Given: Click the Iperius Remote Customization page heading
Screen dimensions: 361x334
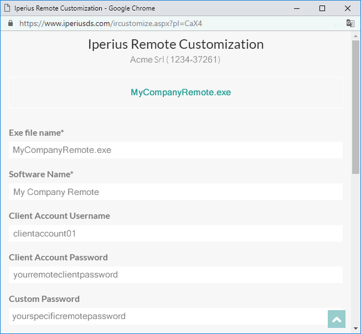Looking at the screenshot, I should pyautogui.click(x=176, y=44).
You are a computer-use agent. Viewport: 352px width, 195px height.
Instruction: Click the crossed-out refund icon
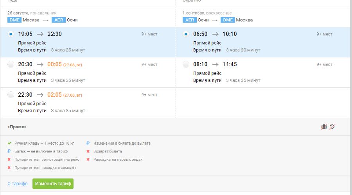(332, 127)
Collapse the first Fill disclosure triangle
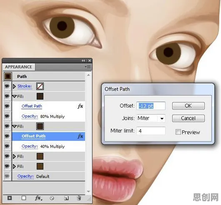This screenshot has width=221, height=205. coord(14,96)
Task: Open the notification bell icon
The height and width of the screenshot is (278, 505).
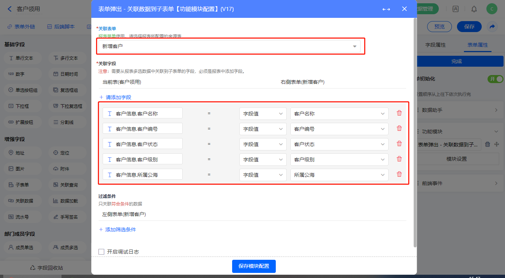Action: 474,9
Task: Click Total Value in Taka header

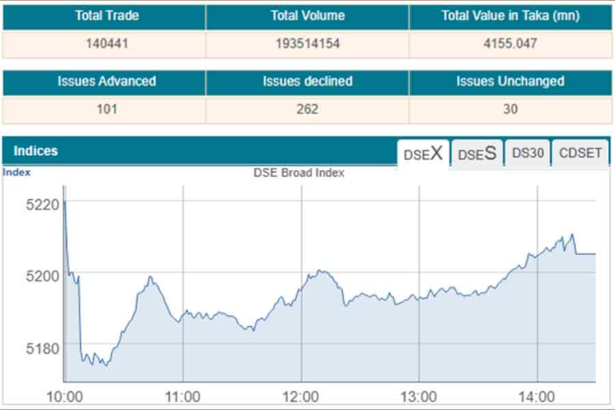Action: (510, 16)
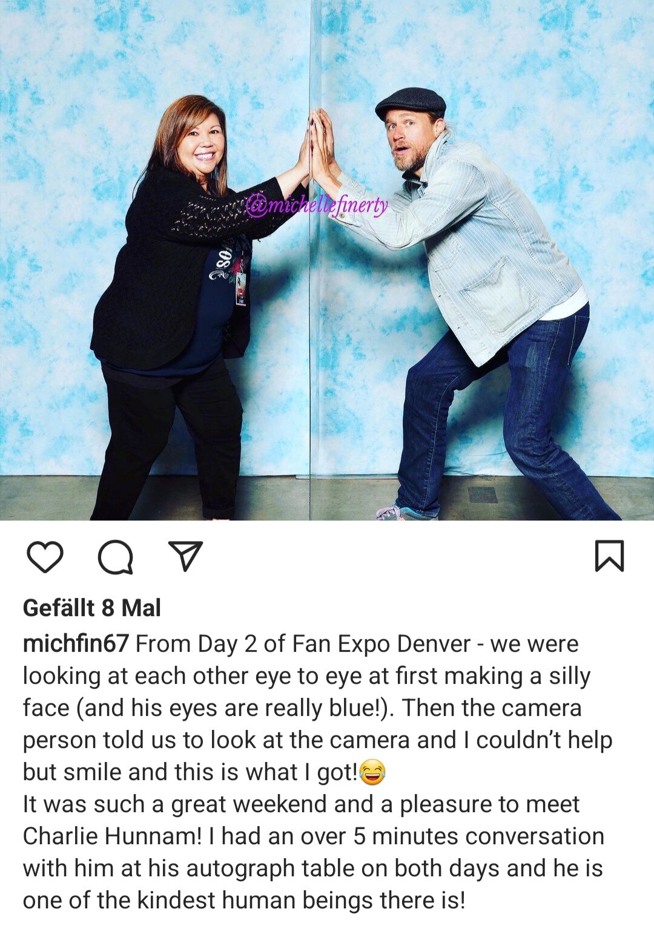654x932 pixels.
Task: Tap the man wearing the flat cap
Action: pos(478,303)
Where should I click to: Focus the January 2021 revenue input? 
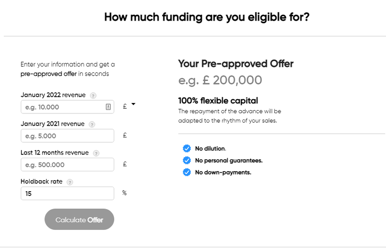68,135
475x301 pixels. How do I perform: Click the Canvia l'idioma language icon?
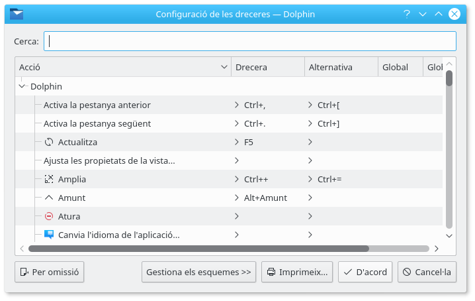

#####

* [Activity]: Only the lines from the one that holds "Task: Click Total Value in Taka header" through the final line of the material should be reproduced, word for word, with the pictures omitted.

* [Answer space]:
Task: Click Total Value in Taka header

Action: (510, 16)
654x932 pixels.
Task: Tap the man wearing the flat cap
Action: pos(478,303)
Where should I click to: Focus the January 2021 revenue input? 
68,135
475x301 pixels. How do I perform: Click the Canvia l'idioma language icon?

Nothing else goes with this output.